[PROVIDED RECORDS Boundary: Start]

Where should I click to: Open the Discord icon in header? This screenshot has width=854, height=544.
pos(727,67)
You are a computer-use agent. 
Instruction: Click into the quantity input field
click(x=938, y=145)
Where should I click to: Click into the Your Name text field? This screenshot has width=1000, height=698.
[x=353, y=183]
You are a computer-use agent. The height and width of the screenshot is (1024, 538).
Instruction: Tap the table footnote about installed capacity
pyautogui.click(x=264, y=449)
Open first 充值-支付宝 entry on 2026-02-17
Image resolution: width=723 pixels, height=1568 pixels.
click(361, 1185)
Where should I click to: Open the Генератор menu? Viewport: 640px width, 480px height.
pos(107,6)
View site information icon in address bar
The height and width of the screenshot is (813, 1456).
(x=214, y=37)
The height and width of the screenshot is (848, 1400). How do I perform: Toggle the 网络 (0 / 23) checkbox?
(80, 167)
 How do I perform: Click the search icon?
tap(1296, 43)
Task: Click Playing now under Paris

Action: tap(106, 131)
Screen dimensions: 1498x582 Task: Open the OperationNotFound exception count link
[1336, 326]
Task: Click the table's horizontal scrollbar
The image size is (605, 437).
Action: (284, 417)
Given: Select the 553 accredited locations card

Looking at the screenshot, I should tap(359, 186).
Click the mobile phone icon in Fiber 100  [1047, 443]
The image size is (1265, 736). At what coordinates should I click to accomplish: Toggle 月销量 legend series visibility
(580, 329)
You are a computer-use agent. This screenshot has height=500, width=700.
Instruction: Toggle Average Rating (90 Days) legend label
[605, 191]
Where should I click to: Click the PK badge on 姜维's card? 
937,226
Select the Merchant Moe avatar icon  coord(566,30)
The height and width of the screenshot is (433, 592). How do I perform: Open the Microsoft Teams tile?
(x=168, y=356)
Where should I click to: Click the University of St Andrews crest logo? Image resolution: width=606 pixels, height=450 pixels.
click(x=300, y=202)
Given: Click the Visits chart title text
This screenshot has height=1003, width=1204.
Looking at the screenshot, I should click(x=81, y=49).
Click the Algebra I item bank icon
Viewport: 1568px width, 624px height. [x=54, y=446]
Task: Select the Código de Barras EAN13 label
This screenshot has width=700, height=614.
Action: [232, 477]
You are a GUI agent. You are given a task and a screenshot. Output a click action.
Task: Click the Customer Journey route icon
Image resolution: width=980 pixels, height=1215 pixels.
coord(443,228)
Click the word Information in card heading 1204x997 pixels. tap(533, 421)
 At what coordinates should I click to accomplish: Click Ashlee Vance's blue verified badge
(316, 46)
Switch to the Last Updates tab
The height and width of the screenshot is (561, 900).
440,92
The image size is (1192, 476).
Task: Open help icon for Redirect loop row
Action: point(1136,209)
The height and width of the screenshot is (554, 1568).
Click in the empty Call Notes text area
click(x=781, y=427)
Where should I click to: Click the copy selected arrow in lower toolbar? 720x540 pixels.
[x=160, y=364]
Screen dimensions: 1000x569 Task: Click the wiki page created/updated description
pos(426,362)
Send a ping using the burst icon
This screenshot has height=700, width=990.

[PROVIDED RECORDS Boundary: End]

> _DESCRIPTION OF THE TASK_: If a line holds the string "agent", it counts; please state how many such lines there are in the data, with nothing more.

> _ANSWER TO THIS PROBLEM_: 4